If you are a freelancer, consultant, or remote worker getting paid by clients in multiple countries, Wise becomes even more valuable. Wise gives you local bank account details in the US (routing and account number), UK (sort code and account number), EU (IBAN), Australia (BSB and account number), and several other markets. This means a UK client can pay you as if they were making a domestic UK transfer — no wire fees, no international costs on their end. A US client can pay you via ACH as if you were a US-based contractor.
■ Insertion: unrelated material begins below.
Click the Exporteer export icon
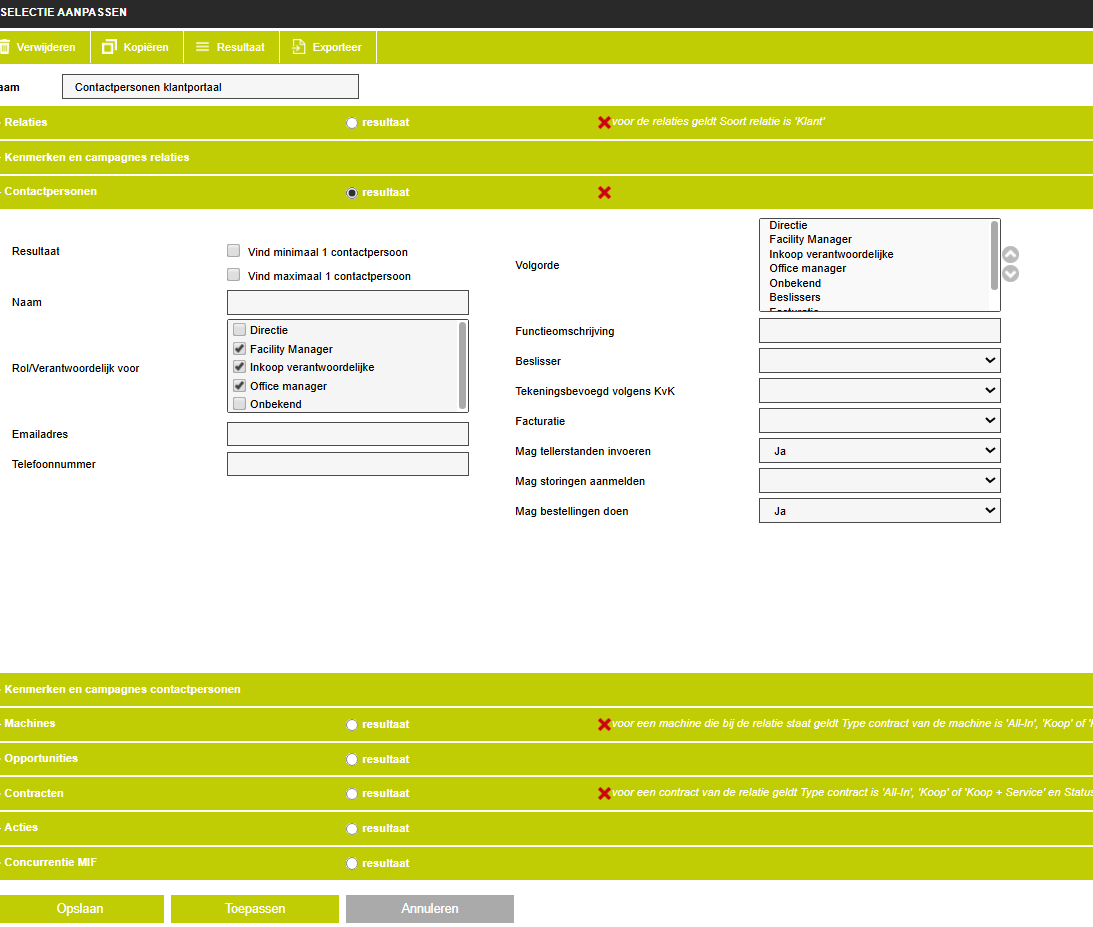The image size is (1093, 927). 298,47
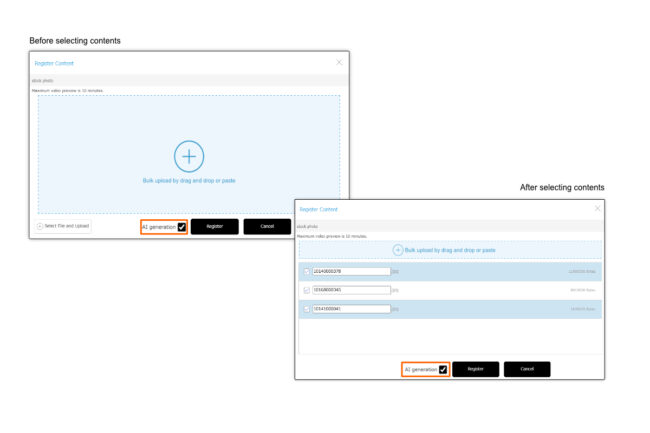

The money lands in your Wise account in the relevant currency, which you can hold, convert at the mid-market rate, or spend directly with the Wise debit card.

This structure reduces friction for international clients who may not want to deal with wire transfers. It also means you are not losing 2–3% on every incoming payment to a US bank’s currency conversion. For a freelancer billing $60,000 a year with clients in the UK and EU, the difference between routing payments through a traditional US bank versus a Wise multi-currency account expat setup can easily be $1,200–$1,800 in saved conversion costs annually — before you even count ATM and foreign transaction fee savings.

One important caveat: Wise is not a bank in the US regulatory sense. Your funds are safeguarded in segregated accounts, but they are not FDIC insured. This is why the recommended structure keeps the bulk of your savings in Schwab (FDIC insured) and uses Wise as a working account for the currency you are actively spending. Keep a month or two of operating expenses in Wise; keep your savings in an account with federal protection.

What About Revolut for Expat Banking?

Person working on laptop at cafe abroad representing Revolut expat banking tools for budgeting and spending

Revolut deserves serious consideration, especially for expats who want budgeting tools, crypto exposure, or stock trading built into their banking app. The free plan offers mid-market exchange rates up to $1,200 a month — enough for a frugal expat in a lower-cost country. The Metal plan at $16.99 a month removes currency conversion limits, adds travel insurance, and includes lounge access, which can make sense if you travel heavily and would otherwise pay separately for those perks.

The practical limitation is geographic availability: Revolut is not offered in all US states as of 2026. Check the Revolut website directly for your state before building any plans around it. For expats who can access it, Revolut works well as a Wise alternative or a third card for specific use cases. It does not replace Schwab for ATM access — Schwab’s unlimited reimbursement model is unique in the US market and Revolut’s free ATM allowance is capped.

The Real Cost of Waiting to Fix Your Banking

Mastercard debit card close-up representing the annual cost of bank fees paid by expats using the wrong account abroad

Most expats who move abroad with their existing US bank accounts fully intend to sort out the banking situation eventually. Eventually arrives about two years later, by which point they have paid $3,000–$4,600 in fees that the Schwab plus Wise combination would have eliminated entirely. The setup for this 2-card stack takes roughly two hours total and has zero ongoing cost. The return on that two hours is measurable in four figures per year.

The only thing your regular US bank has going for it at this point is inertia. You already have the account. The app is already on your phone. But $1,500–$2,300 a year is real money — it is a round-trip flight, two months of rent in many countries, or a meaningful addition to an emergency fund. Open the Schwab account today, open the Wise account this week, and let both cards arrive before your departure date. That money is yours — it belongs in your account, not your bank’s revenue report.

This post is for informational purposes only and does not constitute financial, legal, or tax advice. Account features, fees, and availability are subject to change. Verify all details directly with the relevant financial institutions before opening any accounts.